- READING PASSAGE
..............................

LIC’s capital structure and profit-sharing formula however, needed to change ahead of its IPO, as they were becoming a sticking point with investors. Compared to the solvency ratios of 200-400 per cent and comfortable capital cushions maintained by many private insurers, LIC was making do with a ₹100 crore equity base and a solvency ratio of 165 per cent (IRDA mandates 150 per cent) to support policyholder assets of ₹39.5 lakh crore.
To remedy this, LIC has been allowed to skip payouts to the government for the last two years. The surpluses have shored up its equity base from ₹100 crore to ₹6325 crore, reserves from ₹628 crore to ₹1,436 crore and solvency ratio from 165 to 183 per cent (by September 2021).
A tweak in the LIC Act has also paved the way for the switch from a 95:5 surplus sharing between policyholders and the government, to a 90:10 split between policyholders and shareholders, including the government. Over 20 amendments to the LIC Act were also pushed through in last year’s Finance Bill, to transition it to a corporate structure and tone up governance. In its first set of financial results for the six months ended September 2021, LIC reported net profits of ₹1,436 crore and an earnings per share of ₹2.27.
But this may not be enough. If LIC’s public shareholders demand a bigger pound of flesh, it could mean sacrifices for both the government and policyholders.
It is LIC’s 30 crore policyholders, who have actively bankrolled LIC’s growth. In FY21, LIC received ₹4.02 lakh crore in premium income and paid out ₹2.86 lakh crore to policyholders, with a majority of payouts being maturity proceeds on investment plans (₹1.67 lakh crore) rather than death claims (₹23,776 crore).
This points to LIC’s business mix being quite different from private insurers. Compared to the market-linked products that are bread-and-butter for private players, LIC’s business has been built mainly on traditional participating plans, where it is obliged to pay an annual bonus to policyholders out of the surpluses in its life fund. Of LIC’s ₹39.5 lakh crore assets, ₹29.6 lakh crore belonged to traditional plans. Post IPO, if shareholders demand that LIC retain more of its surpluses to reward them, it may need to trim its historically high bonus rates to policyholders or payouts to the government.
As a sweetener to this transition, the Centre plans to reserve 10 per cent of its IPO for LIC’s policyholders, with a massive mobilisation to get them to open demat accounts.
However, policyholders can look forward to other positive spin-offs from LIC’s listing. With large coffers at its command, LIC has traditionally been roped in by the powers-that-be to help ‘public’ causes such as PSU disinvestment, infusing capital into PSBs and even sometimes bailing out troubled entities such as IDBI Bank. A market listing, by bringing greater public scrutiny into LIC’s investment actions, can help it make more autonomous decisions.

..............................

Items from a dataset
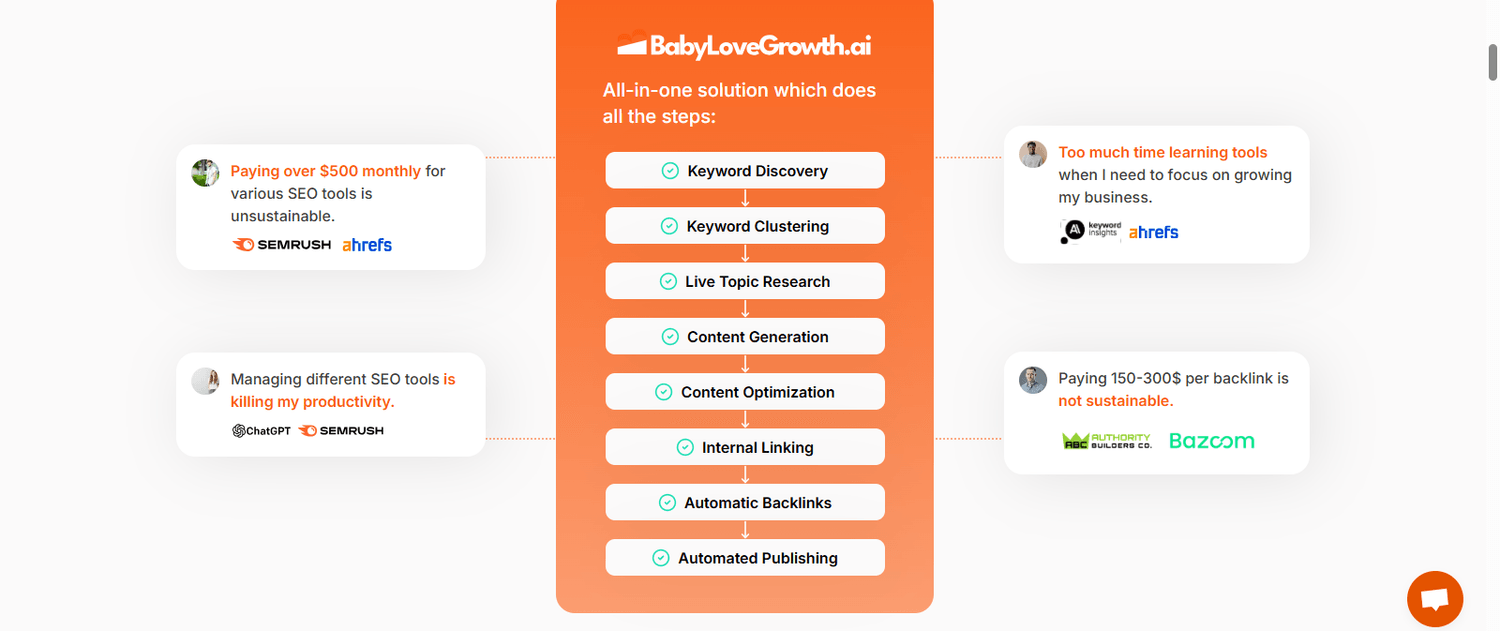Select the Content Generation step
The width and height of the screenshot is (1500, 631).
[745, 337]
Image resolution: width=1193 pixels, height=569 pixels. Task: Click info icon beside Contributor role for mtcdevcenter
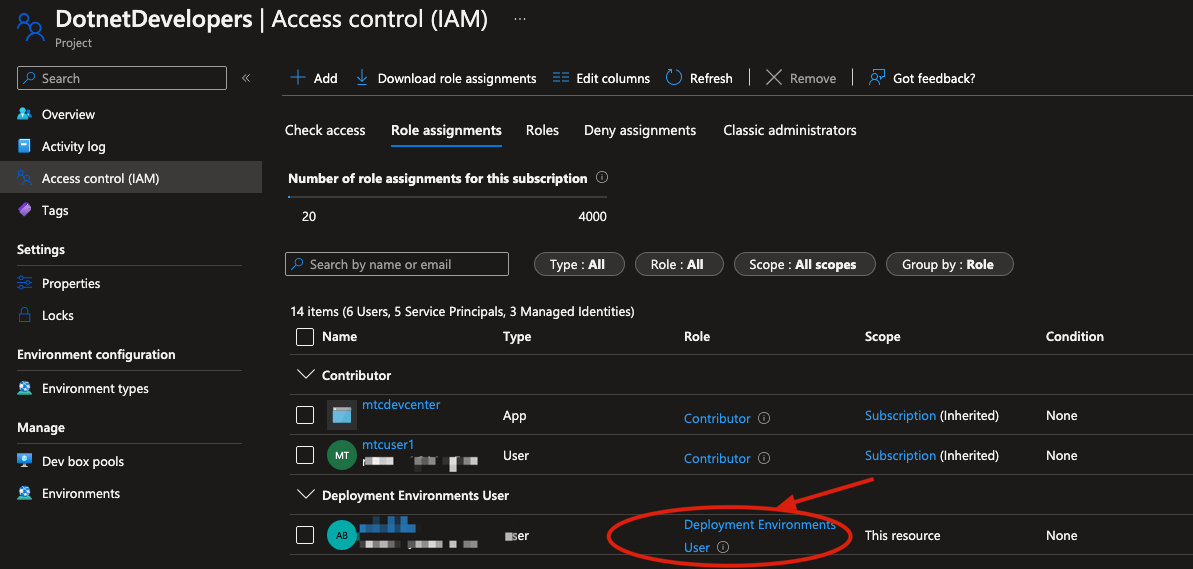(764, 419)
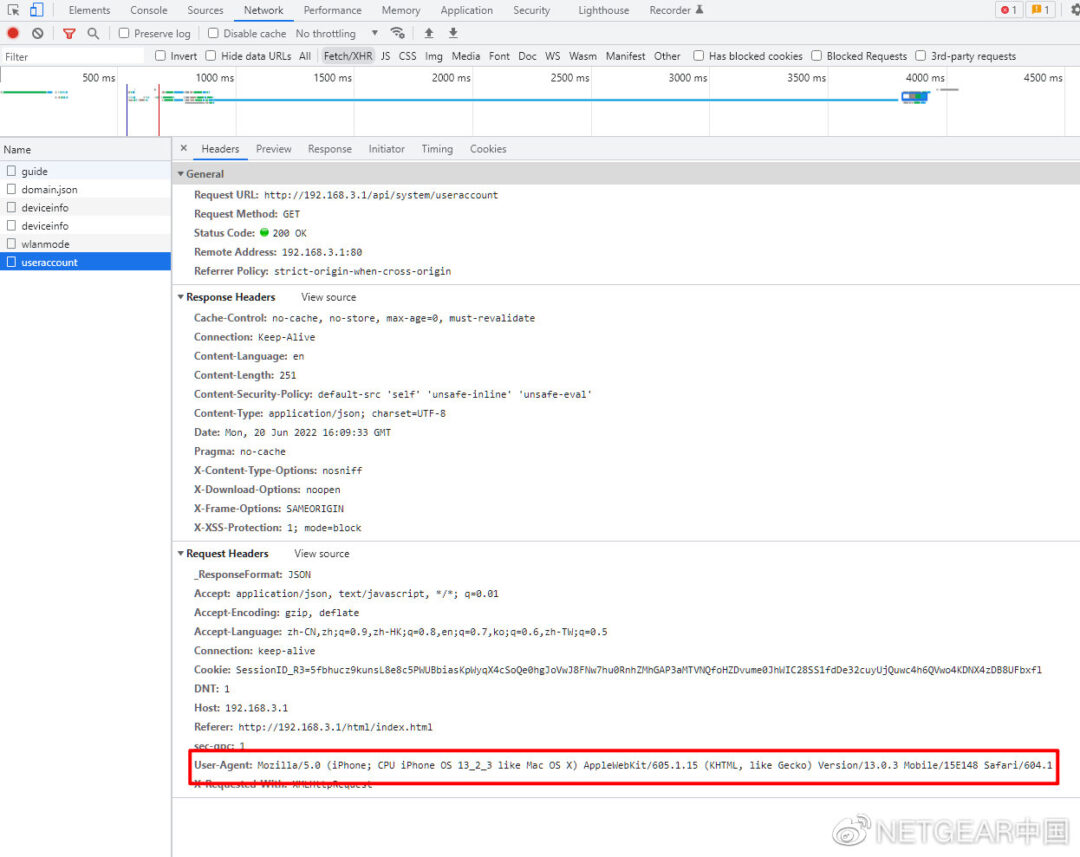Open the Preview tab of request
Screen dimensions: 1080x857
coord(273,149)
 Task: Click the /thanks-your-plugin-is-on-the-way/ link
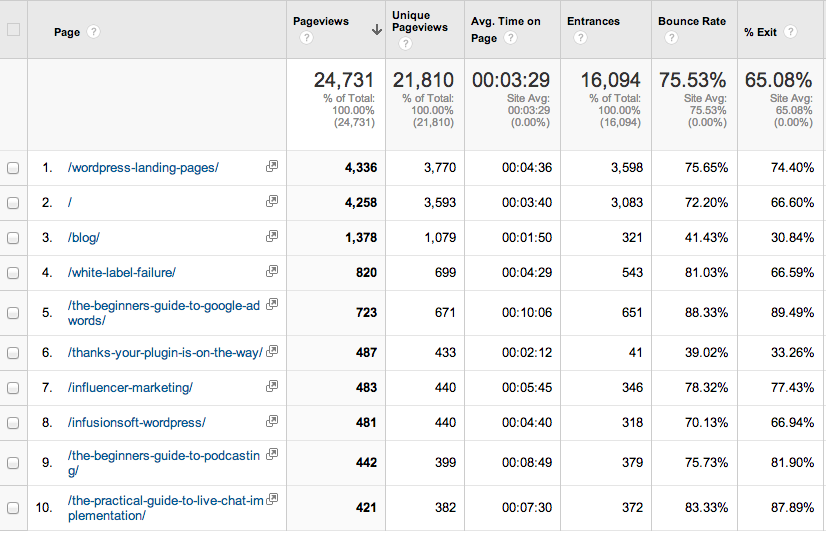pyautogui.click(x=164, y=352)
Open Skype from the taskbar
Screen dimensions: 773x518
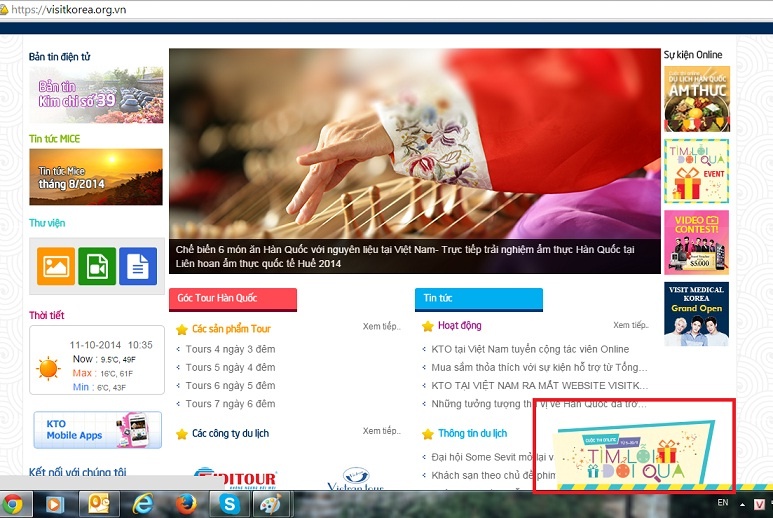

..............................

- REQUESTS
- A) In the passage on LIC's IPO, swap "pound of flesh" for "share" and write out the part starting with "But this may" and going on through "government and policyholders.".
- B) Reproduce the rows starting with the line with "Task: Click the" and going on through the end of the rows, and leave the pictures out.
The passage and the rows were taken from separate sources.

- THE RESULTS
- A)
But this may not be enough. If LIC’s public shareholders demand a bigger share, it could mean sacrifices for both the government and policyholders.

- B)
 Task: Click the /thanks-your-plugin-is-on-the-way/ link
pyautogui.click(x=164, y=352)
Open Skype from the taskbar
Screen dimensions: 773x518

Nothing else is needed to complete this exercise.